It’s a juicy prospect for a fast-developing industry: billions in federal grants for experimentation on human embryos.
Experienced grant writers must be revving up their search engines by now, since state grants for such research are already becoming available in states like Connecticut and Illinois and, of course, California, that bellwether of the surreal American future.
This session, Congress got behind this Next Big Thing, voting to expand embryonic stem cell research. But for the moment this rush to experiment on human embryos has been thwarted by a presidential veto, which the House failed to override.
But only for the moment. This is but a pause in the march of scientism, not a stop. After all, it’s just one more slight little ethical boundary to be crossed on man’s march toward physical and mental perfection, aka The Abolition of Man. That was the title of C. S. Lewis’ percipient essay on the subject more than half a century ago.

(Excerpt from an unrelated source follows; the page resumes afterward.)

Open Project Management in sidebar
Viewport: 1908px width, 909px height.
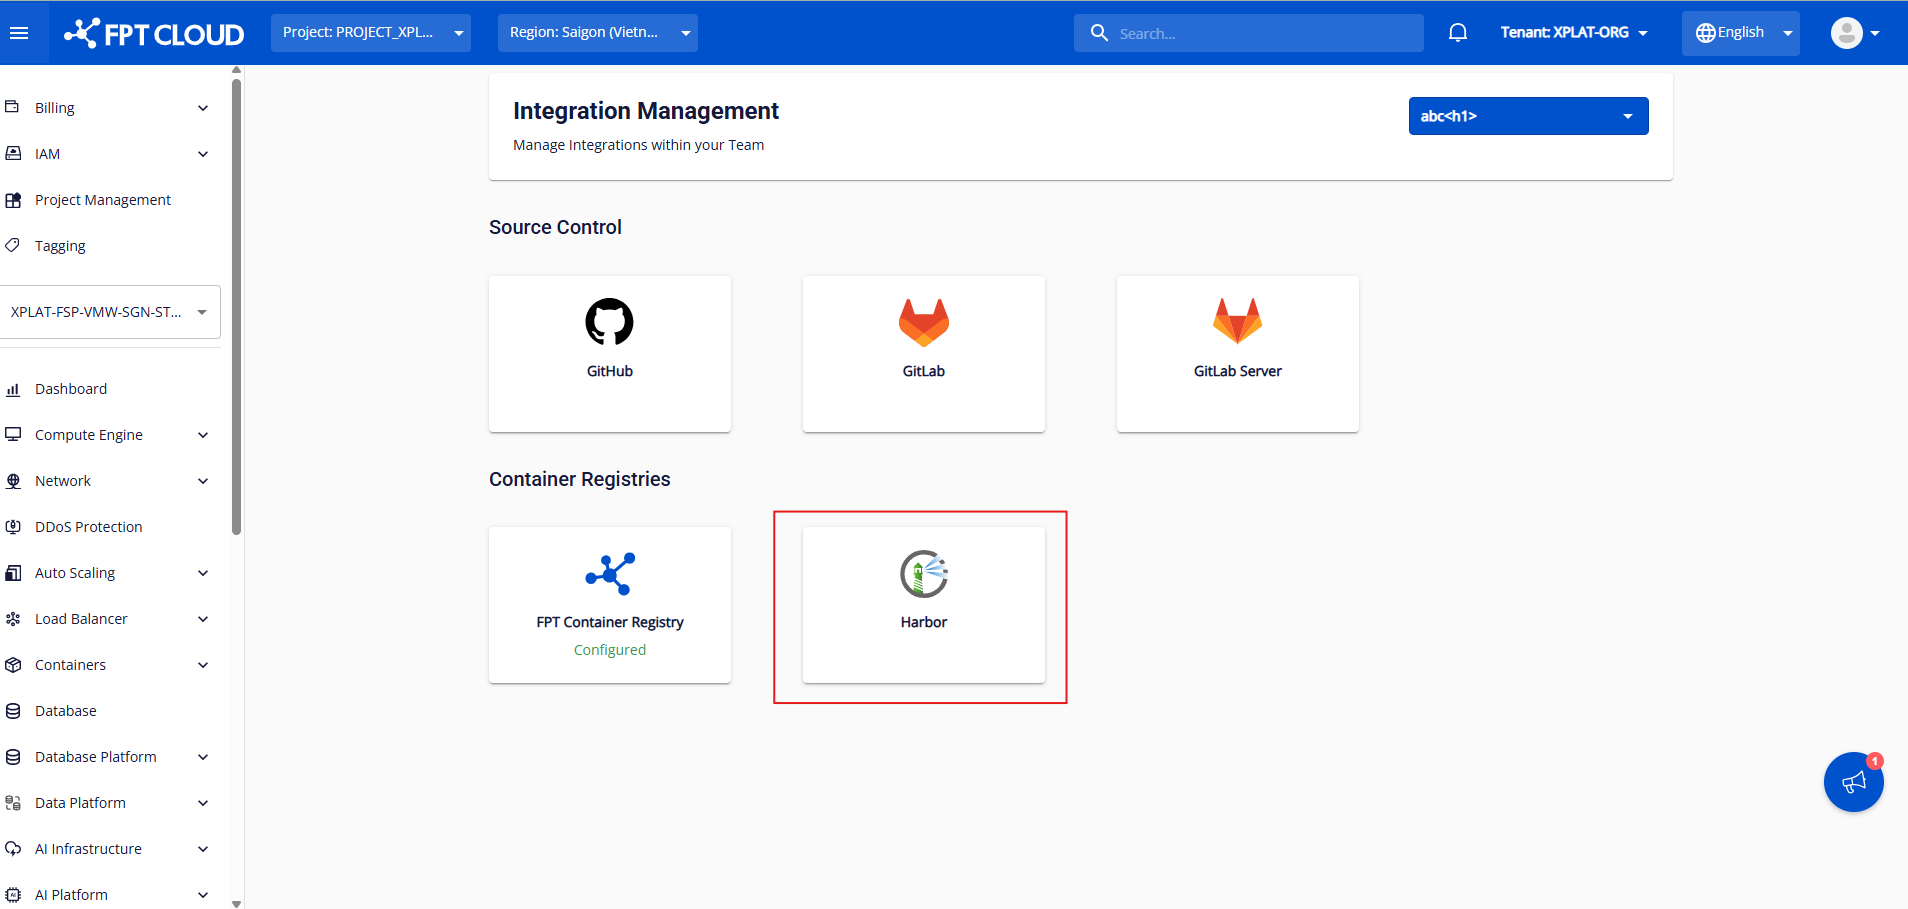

Didn’t this pro-life president himself authorize research on stem cell lines derived from already destroyed embryos? The moral of that story: One step down this slope quickly leads to another.
And yet George W. Bush balked at taking this latest one: "I felt like crossing this line would be a mistake, and once crossed we would find it almost impossible to turn back."
But wouldn’t most of these discarded embryos be destroyed anyway? That’s the standard argument offered in favor of embryonic research, and it opens up enough ethical questions to fill a Talmudic treatise.
Yet all the rationalizations can’t quite disguise the line that is being crossed here — for this time the embryos would be destroyed with the encouragement, indeed the monetary incentive, of the American taxpayer. That is, We the People. The ethical responsibility would be ours — not that of a fertility clinic and its clients.
The next ethical ridge to be crossed would then loom ahead: If it’s permissible to experiment on embryos destined to be destroyed, why not on terminally ill patients, or prisoners on Death Row, or, well, the list would surely grow.